EXERCISE DESCRIPTION: Once you find the line containing "Task: Click the" in the data below, copy it and each following line exactly, up to and including the line containing "Click the help", and nothing else.

INFORMATION PROVIDED:
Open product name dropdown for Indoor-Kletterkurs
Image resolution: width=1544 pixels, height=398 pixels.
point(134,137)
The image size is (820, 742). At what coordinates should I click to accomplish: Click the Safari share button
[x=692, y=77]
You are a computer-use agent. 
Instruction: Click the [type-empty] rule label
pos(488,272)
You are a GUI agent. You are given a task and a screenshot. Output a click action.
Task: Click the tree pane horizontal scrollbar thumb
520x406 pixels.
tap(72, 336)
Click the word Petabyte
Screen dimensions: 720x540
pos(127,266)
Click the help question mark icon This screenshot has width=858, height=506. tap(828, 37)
* * *
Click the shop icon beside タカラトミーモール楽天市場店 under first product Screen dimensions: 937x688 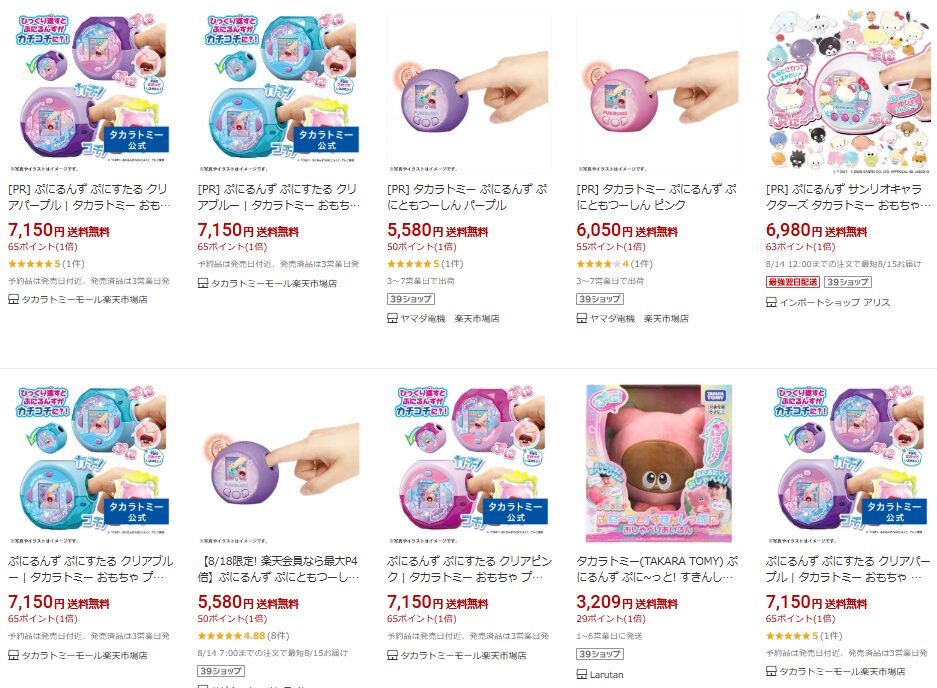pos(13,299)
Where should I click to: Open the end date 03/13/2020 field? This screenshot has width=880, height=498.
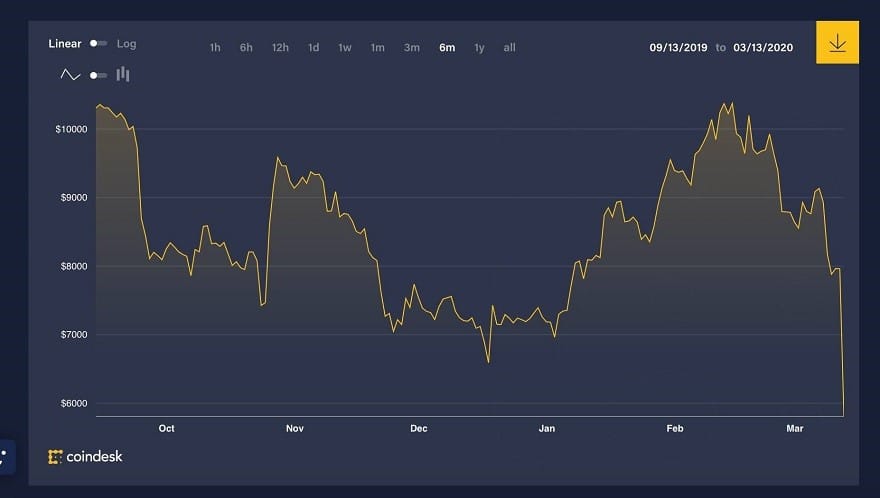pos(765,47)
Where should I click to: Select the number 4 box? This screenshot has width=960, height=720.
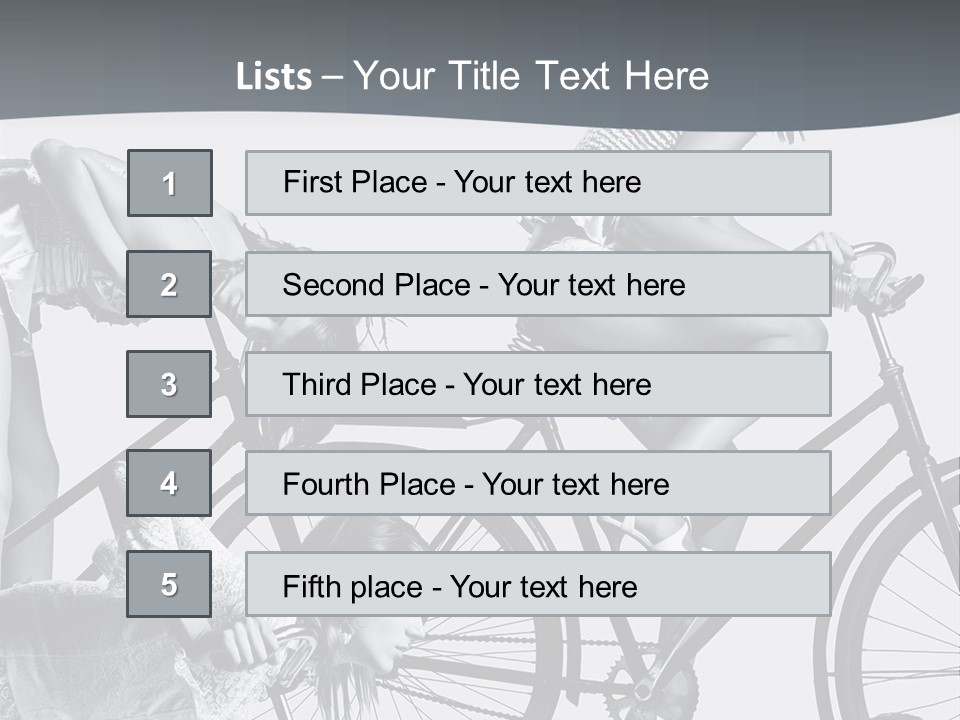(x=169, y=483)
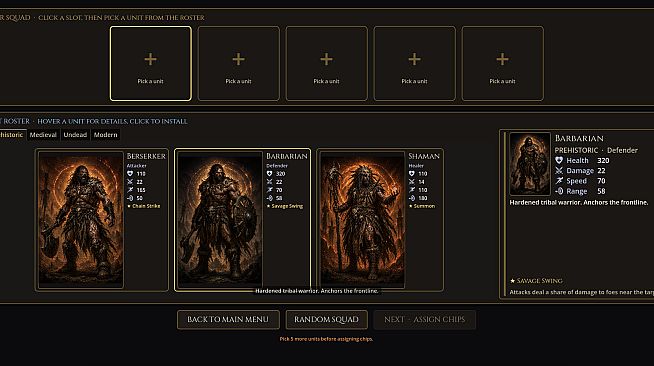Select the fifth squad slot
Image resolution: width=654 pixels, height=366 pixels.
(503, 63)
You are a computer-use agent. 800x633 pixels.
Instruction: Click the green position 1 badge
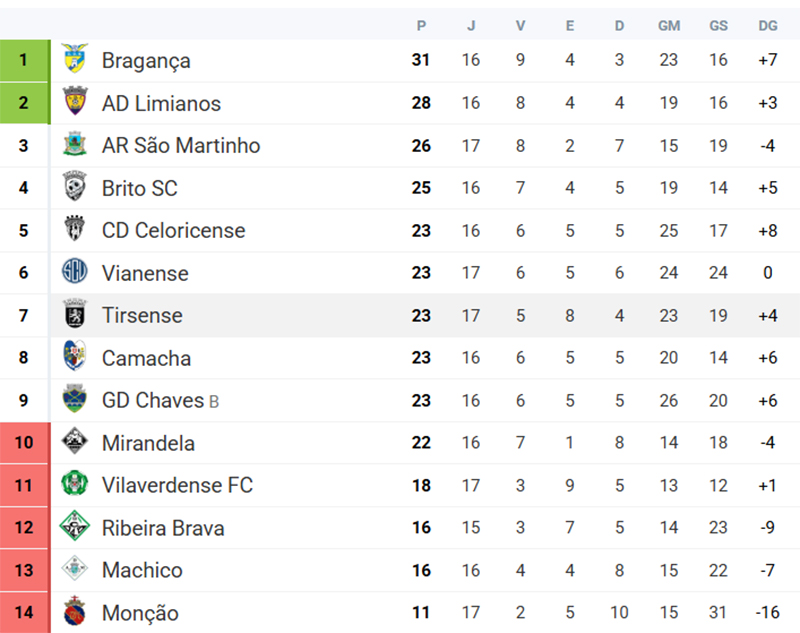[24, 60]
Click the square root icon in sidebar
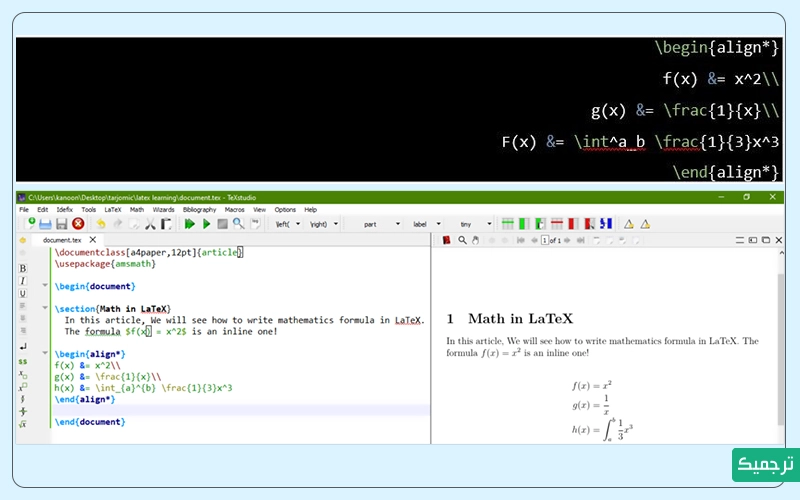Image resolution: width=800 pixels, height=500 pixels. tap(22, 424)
==
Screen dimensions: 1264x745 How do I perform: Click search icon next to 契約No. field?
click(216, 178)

SOLUTION TO THE EXERCISE:
Task: Click the tree pane horizontal scrollbar thumb
520x406 pixels.
tap(72, 336)
Click the word Petabyte
Screen dimensions: 720x540
pos(127,266)
Click the help question mark icon This screenshot has width=858, height=506. tap(828, 37)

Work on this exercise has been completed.